"Well, it's His favrit boy. Jesus Christ and me have the same birfday. God borned me on Christmas Day."

"Oh, I see," said Diana; "but that won't make any difference to God."

"I'm a Christmas child," said Noel, staring at her gravely, "that's why I'm called Noel. It means Christmas. It's a very grand and wunnerful thing to have the same birfday as Jesus Christ."

"Oh, come on!" exclaimed Chris impatiently. "You aren't grand or wonderful, Noel. Why, you hardly know how to run! Race me to the medlar. I'll give you ten yards' start. I'll guess at it."

Noel did his best, but he certainly was not a good runner: he waddled and he panted, and several times nearly tumbled headlong. But the run had taken his thoughts off himself, and when Mrs. Inglefield joined them, he was as eager as the others to see everything, and to hear about the time when his mother lived here as a little girl.

"This is where I used to have my garden," she said, taking them to a corner under the high wall. "I remember quite well when I sowed some little shells in it which I had brought from the seaside, and thought that fishes might come up out of the ground! Would you each like a garden?"

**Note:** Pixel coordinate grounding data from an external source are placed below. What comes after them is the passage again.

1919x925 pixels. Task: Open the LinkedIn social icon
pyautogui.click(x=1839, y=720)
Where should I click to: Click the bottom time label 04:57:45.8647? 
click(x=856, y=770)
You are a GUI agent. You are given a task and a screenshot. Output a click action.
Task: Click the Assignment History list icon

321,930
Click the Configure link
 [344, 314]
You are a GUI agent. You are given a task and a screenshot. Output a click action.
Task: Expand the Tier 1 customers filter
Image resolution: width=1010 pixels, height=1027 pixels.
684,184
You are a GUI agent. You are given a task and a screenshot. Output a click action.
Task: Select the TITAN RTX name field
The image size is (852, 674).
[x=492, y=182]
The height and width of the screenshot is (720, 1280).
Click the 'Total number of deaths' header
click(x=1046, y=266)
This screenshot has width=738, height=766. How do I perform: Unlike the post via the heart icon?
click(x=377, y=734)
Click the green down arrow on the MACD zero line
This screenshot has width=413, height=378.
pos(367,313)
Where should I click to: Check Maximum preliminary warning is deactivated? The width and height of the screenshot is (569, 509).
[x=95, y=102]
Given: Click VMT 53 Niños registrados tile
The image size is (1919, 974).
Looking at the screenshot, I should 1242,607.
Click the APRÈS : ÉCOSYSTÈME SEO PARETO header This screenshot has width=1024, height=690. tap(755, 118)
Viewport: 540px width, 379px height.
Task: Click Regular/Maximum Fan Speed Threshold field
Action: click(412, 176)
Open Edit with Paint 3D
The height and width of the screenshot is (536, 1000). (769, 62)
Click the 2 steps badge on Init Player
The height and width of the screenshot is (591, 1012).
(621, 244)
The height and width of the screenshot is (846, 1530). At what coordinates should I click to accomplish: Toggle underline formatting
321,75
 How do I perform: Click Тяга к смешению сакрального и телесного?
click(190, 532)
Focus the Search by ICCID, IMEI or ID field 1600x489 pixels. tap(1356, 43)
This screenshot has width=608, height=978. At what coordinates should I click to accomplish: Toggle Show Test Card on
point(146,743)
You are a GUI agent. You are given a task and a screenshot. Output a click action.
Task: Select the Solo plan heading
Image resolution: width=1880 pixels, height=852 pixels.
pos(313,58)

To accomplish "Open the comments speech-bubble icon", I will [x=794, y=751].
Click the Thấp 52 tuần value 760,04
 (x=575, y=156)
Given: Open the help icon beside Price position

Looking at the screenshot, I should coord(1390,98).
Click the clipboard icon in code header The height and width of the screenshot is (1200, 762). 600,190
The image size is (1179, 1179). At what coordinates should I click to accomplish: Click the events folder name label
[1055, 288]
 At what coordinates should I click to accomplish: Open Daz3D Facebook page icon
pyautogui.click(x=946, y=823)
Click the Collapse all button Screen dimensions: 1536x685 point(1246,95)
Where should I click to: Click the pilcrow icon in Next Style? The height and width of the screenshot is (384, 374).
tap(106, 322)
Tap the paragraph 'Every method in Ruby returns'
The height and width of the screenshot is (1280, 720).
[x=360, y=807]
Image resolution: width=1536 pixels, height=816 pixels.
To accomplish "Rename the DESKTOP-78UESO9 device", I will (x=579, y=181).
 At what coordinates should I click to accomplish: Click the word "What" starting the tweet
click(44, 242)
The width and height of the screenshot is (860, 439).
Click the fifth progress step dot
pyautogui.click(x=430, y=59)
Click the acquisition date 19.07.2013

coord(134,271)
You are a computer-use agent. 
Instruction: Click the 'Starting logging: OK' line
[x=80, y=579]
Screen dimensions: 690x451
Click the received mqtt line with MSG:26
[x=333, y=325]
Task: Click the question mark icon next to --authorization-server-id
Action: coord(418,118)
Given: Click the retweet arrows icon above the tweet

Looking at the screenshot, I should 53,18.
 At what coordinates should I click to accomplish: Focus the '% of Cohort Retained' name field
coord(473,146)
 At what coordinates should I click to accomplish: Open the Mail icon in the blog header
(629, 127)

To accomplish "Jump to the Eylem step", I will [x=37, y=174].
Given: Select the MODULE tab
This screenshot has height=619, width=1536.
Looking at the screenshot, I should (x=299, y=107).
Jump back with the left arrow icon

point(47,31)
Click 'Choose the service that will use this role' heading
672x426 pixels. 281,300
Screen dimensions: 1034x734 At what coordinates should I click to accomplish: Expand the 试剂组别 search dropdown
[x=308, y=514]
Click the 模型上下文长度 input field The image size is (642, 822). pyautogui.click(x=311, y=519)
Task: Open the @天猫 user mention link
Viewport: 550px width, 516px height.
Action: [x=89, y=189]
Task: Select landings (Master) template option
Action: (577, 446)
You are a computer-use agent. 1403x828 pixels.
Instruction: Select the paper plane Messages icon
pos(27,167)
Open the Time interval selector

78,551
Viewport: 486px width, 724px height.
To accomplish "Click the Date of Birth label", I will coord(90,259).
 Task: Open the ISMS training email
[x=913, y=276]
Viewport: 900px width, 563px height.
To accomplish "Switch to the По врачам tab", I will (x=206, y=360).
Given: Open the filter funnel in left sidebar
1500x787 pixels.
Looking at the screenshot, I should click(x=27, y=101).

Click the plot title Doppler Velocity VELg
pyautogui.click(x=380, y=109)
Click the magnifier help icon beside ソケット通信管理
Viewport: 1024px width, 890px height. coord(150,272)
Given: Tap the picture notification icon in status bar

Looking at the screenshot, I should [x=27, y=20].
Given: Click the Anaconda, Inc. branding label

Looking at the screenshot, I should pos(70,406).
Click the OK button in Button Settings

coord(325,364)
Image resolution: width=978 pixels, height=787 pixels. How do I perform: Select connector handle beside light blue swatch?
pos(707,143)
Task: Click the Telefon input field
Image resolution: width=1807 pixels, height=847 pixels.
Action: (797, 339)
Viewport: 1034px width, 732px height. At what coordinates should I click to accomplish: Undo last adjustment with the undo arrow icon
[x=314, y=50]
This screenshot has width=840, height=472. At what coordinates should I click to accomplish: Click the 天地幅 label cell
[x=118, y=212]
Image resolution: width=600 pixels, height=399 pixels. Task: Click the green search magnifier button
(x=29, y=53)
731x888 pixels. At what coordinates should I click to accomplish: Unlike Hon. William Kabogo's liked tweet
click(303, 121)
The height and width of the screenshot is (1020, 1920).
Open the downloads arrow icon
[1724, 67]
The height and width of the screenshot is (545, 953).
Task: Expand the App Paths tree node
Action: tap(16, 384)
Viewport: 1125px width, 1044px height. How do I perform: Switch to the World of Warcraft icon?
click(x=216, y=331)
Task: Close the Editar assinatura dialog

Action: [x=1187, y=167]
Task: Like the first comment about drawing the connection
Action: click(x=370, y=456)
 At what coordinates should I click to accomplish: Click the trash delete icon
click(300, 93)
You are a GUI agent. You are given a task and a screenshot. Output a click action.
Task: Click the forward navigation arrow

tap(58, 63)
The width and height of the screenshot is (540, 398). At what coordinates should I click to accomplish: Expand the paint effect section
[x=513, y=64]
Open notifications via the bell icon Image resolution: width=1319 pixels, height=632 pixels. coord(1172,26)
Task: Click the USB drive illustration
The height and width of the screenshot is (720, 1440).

There was an eager assent from all three children.

Mrs. Inglefield began to measure out ground in the large herbaceous border.

"What shall we plant in them?" Diana asked.

"Anything and everything you like. I know a dear old gardener outside the village who is a florist and has a nursery for flowers and plants. Shall we all go and see him one day and ask him for seeds and plants? I will give you three shillings each to lay out in seeds."